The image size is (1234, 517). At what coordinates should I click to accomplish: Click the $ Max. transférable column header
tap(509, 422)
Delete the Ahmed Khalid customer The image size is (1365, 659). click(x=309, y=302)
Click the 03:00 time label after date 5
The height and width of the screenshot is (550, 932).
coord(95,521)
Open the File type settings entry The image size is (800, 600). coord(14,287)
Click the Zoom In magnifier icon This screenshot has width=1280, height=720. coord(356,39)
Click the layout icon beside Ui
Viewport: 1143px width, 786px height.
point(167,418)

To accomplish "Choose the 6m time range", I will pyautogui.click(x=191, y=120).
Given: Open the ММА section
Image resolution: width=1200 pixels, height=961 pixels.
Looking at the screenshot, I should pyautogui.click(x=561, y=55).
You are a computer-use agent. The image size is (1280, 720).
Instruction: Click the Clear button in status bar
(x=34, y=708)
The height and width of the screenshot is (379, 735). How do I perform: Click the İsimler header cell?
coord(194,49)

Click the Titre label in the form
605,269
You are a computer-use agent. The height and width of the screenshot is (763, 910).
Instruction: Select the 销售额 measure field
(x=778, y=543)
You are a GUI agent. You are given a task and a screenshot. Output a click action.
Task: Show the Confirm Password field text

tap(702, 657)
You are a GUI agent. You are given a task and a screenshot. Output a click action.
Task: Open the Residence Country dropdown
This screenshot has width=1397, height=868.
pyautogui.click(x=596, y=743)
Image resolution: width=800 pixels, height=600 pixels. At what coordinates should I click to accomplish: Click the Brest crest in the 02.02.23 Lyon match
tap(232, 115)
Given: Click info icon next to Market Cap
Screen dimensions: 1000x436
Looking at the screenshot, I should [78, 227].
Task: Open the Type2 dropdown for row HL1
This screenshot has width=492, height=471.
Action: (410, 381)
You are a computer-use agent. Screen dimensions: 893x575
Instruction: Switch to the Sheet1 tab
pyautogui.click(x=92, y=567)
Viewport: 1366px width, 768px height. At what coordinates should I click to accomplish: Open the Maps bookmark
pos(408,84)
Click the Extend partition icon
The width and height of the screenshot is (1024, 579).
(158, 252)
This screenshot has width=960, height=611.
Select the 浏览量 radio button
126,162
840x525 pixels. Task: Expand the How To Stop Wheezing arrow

--------------------

• **TASK**
Each line from the one containing "You are a computer-use agent. The height" through the end of the listing above should be copied exactly, with no other line included.

• **OUTPUT FOR THIS EXERCISE**
You are a computer-use agent. The height and width of the screenshot is (763, 910).
Instruction: Select the 销售额 measure field
(x=778, y=543)
You are a GUI agent. You are given a task and a screenshot. Output a click action.
Task: Show the Confirm Password field text

tap(702, 657)
You are a GUI agent. You are given a task and a screenshot. Output a click action.
Task: Open the Residence Country dropdown
This screenshot has width=1397, height=868.
pyautogui.click(x=596, y=743)
Image resolution: width=800 pixels, height=600 pixels. At what coordinates should I click to accomplish: Click the Brest crest in the 02.02.23 Lyon match
tap(232, 115)
Given: Click info icon next to Market Cap
Screen dimensions: 1000x436
Looking at the screenshot, I should [78, 227].
Task: Open the Type2 dropdown for row HL1
This screenshot has width=492, height=471.
Action: (410, 381)
You are a computer-use agent. Screen dimensions: 893x575
Instruction: Switch to the Sheet1 tab
pyautogui.click(x=92, y=567)
Viewport: 1366px width, 768px height. At what coordinates should I click to accomplish: Open the Maps bookmark
pos(408,84)
Click the Extend partition icon
The width and height of the screenshot is (1024, 579).
(158, 252)
This screenshot has width=960, height=611.
Select the 浏览量 radio button
126,162
840x525 pixels. Task: Expand the How To Stop Wheezing arrow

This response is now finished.